Je vous invite à lire ou relire Introduction à l’ayurveda – ou comment retrouver son chemin vers l’équilibre qui traite de ce sujet.
Voici ce qu’on observe au printemps à propos des doshas dominants du moment et des influences printanières :
Vata : Ce dosha est affecté par le changement tout court, donc par tout changement de saison. Il pourrait augmenter la confusion chez les personnes qui ressentent une insatisfaction mais ne savent pas où se diriger… Attention à bien s’habiller et ne pas manger trop de crudités pour ne pas prendre froid, car vata en souffre tout autant que kapha. Privilégier les étirements, le sport moyennement intense et la routine.
Pitta : Il est affecté par les désirs inassouvis qui remontent comme la sève au printemps. Pitta est stimulé par la lumière croissante, l’élément feu et la chaleur qui ne sont plus autant compensés par le climat froid, révélant parfois un déséquilibre latent. Le foie est potentiellement engorgé par la diète hivernale et la stagnation, il a besoin de se libérer de ses toxines à l’aide des plantes amères et de douces torsions et massages de l’abdomen.
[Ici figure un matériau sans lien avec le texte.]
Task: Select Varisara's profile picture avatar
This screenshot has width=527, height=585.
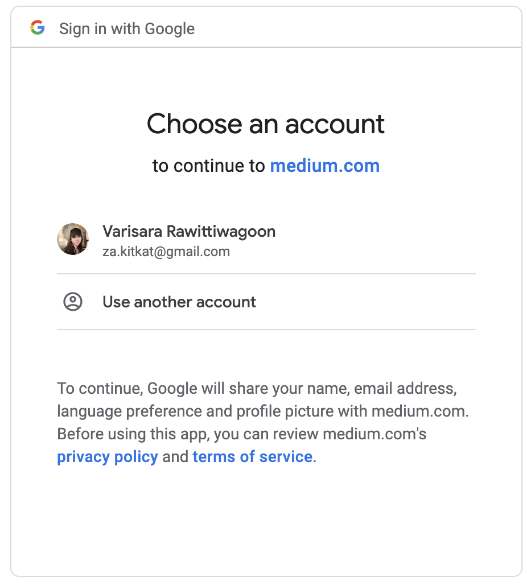Action: point(73,239)
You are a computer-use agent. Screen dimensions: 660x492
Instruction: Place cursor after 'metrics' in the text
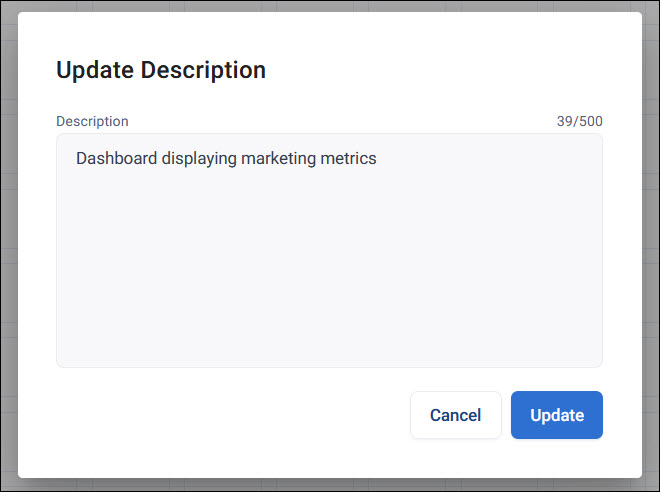pos(378,159)
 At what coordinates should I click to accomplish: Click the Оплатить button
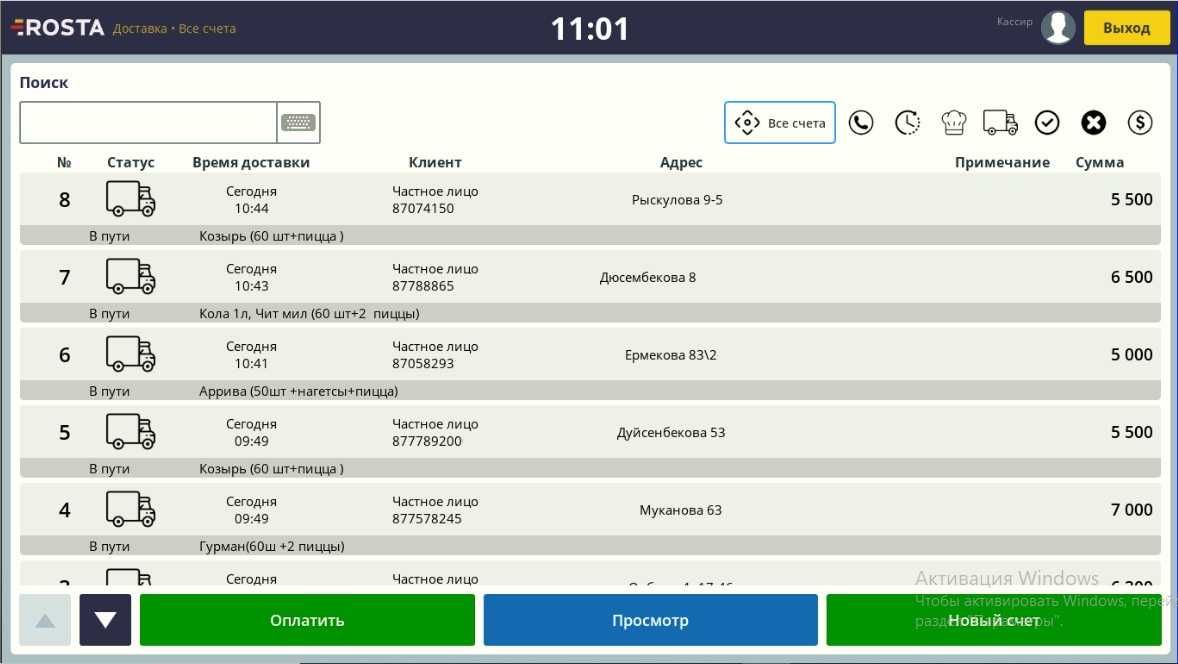(x=307, y=620)
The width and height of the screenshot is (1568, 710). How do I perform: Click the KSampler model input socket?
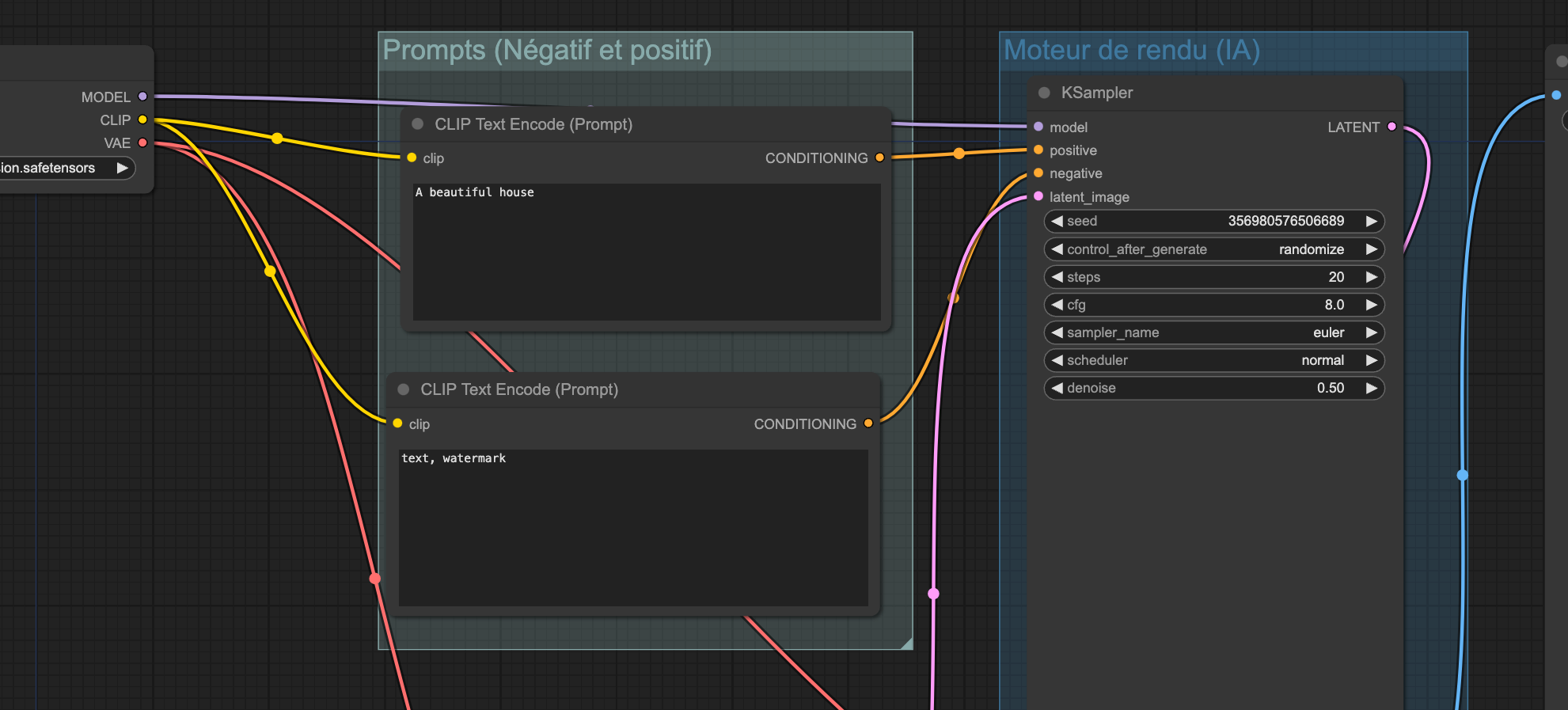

Kapha : La léthargie, le froid, les liquides, le mucus et les corps gras potentiellement accumulés au cours de l’hiver seront secoués et expulsés au printemps. Parfois, le système immunitaire, associé à kapha, sera affecté, provoquant un rhume, une grippe printanière, ou le retour des allergies. Des mesures comme l’exercice, une diète plus légère, riche en légumes amers, additionnées d’épices piquantes, combinant des salades au dîner et des soupes le soir viendront à bout du kapha printanier, le dosha le plus affecté par le printemps. N’oubliez pas de faire un peu de sport, surtout le matin.